Dr. Harry Clarke: It’s a magnificent building. And, the residency programs, in fact, were ramped up; the hospital actually underwriting the cost for increasing our resident component by a significant amount so that we could adequately staff this. As you may, or may not, know, the number of residency slots that the federal government funds has been capped and has not been increased for quite a number of years. But we, here, at MUSC, have been able to increase the number of residents based on the hospital’s willingness to underwrite this. It’s been a boon for our programs, as well as for the hospital, because of the expert assistance that the residents, once trained, are able to contribute.
Dr.
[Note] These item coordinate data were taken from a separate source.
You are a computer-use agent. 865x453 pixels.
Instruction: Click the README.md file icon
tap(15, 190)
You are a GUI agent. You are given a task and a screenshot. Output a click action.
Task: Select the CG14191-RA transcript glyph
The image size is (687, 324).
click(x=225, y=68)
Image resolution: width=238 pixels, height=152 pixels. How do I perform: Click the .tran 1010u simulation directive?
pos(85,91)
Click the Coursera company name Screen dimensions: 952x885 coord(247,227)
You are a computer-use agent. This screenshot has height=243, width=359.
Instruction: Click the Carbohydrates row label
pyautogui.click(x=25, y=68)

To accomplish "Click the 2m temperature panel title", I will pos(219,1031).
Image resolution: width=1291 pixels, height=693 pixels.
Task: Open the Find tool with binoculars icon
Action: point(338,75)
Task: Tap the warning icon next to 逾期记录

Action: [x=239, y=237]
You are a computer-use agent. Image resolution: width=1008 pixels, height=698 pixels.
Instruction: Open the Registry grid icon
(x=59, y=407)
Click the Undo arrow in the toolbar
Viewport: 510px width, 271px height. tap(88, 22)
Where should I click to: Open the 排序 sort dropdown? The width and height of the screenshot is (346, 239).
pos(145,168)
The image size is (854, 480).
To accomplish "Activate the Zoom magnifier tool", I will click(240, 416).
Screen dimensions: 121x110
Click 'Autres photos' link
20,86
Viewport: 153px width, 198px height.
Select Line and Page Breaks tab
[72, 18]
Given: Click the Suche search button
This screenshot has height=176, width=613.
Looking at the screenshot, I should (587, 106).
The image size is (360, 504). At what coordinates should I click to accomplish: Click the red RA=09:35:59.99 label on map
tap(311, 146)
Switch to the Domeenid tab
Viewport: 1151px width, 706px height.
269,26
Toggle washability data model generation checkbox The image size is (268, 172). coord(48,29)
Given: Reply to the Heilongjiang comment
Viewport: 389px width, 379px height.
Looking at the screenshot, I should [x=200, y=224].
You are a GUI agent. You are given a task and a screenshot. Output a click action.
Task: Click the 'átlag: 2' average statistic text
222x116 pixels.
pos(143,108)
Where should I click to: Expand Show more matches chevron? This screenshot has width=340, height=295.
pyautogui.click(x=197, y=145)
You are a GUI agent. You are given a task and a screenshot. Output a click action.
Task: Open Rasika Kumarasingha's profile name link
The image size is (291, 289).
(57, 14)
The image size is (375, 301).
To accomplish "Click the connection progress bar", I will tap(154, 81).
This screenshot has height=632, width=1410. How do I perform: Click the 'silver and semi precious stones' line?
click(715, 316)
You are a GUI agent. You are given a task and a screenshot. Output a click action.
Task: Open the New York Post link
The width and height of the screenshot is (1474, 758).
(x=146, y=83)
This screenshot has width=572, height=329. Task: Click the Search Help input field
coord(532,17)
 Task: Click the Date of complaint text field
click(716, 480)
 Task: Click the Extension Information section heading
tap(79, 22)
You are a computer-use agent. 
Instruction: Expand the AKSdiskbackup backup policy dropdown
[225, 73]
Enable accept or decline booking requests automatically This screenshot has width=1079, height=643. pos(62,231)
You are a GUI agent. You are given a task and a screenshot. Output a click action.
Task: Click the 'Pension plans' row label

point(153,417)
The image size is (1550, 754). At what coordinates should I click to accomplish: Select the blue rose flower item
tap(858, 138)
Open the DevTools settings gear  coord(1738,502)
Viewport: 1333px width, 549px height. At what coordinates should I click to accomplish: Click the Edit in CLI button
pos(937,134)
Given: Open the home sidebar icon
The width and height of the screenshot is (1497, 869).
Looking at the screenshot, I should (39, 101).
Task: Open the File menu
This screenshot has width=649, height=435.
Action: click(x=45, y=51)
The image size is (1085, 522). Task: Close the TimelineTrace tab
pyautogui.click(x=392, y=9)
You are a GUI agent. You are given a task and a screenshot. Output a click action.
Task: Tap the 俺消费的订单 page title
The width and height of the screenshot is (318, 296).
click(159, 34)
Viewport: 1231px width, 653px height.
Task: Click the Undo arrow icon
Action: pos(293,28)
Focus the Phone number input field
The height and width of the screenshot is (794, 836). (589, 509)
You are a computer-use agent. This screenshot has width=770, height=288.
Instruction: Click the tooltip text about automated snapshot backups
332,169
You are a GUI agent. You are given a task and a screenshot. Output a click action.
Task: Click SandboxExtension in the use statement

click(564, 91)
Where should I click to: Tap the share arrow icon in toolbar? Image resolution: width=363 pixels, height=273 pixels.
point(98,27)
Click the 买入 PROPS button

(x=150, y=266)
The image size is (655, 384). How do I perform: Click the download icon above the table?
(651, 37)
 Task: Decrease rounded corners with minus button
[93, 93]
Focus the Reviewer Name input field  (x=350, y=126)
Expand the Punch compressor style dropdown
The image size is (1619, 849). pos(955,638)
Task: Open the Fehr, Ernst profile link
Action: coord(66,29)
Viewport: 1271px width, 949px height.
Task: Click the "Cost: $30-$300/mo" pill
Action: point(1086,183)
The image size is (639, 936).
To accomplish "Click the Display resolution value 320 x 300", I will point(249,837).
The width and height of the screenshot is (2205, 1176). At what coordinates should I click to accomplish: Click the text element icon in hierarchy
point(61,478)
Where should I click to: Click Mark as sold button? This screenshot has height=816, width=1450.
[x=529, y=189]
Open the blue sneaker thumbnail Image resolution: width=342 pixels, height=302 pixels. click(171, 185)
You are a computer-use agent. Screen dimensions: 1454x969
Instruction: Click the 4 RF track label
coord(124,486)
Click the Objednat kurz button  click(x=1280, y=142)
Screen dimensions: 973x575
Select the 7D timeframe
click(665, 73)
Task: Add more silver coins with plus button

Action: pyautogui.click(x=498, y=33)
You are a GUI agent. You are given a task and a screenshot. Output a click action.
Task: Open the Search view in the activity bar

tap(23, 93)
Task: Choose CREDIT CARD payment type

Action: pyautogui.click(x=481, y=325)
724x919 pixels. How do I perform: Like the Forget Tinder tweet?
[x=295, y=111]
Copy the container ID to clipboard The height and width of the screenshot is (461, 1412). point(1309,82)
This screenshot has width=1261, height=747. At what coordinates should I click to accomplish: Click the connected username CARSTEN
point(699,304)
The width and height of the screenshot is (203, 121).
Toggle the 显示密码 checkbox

Linda Austin: Now, for those who have not been to MUSC, Ashley River Towers houses the DDC (Digestive Disease Center), the Heart & Vascular Center, as well as some of our oncology treatment clinics. And, that brings up, of course, the very exciting recent development, of just a few months ago, of MUSC’s Hollings Cancer
Center being designated an NCI-designated center. That was, really, very big and exciting news for us.
Dr. Harry Clarke: That is absolutely correct. I can’t tell you how much of a boon that is just from patient recognition. Patients, being involved in urologic oncology, I have patients every day that have noticed that in the news and so forth. It’s really a huge accomplishment that Dr. Kraft achieved, and it’s a boon for all of our programs.
Dr. Linda Austin: Dr. Clarke, I heard a comment from a resident candidate about a year ago. He said that MUSC has a reputation of having a reasonable lifestyle set of expectations for residents. I found that really interesting, because my observation is that the residents in all departments actually work quite hard and really put in a lot of time and energy, and effort. And, yet, Charleston, SC, year after year, is voted the most hospitable city in the United States. There’s a certain spirit of gentility here in Charleston that, I think, does spill over to MUSC that imbues the center with a certain sense of decency in how residents and faculty treat each other, as well as treat the patients.
Dr. Harry Clarke: You know, I came from Emory, in Atlanta; we moved from Ohio, and my wife noticed that when anyone tooted the horn, it was usually by someone from out of town. Now, that’s changed considerably in Atlanta because it’s become much more diverse. But I think that’s still kind of true down here in Charleston. You go up to New York, or somewhere, and people are tooting at you if you stop too long at a light, but here, people are much more civil. One of the newscasters, that I heard, was talking to people who had recently moved to Charleston. He said one woman, who was from New Jersey, was saying how she was in the Piggly Wiggly and this woman in front of her was just taking forever. She was standing there talking to the cashier, and it just seemed terribly rude. And she said that now that she’s been down here for a week or two, she talks with the cashier as well.
Dr. Linda Austin: Dr. Clarke, you have so much to be proud of; our National Cancer Institute designation; our recent CTSA (Clinical and Translational Science Award) – mega, humongous grant that we just received; our designation of multiple clinical departments in the top 20 by US News & World Report. There has been so much great news to report here at MUSC in the last few months that we’ve had a hard time keeping up with it, and you certainly deserve a lot of credit. Thanks so much for talking with us today.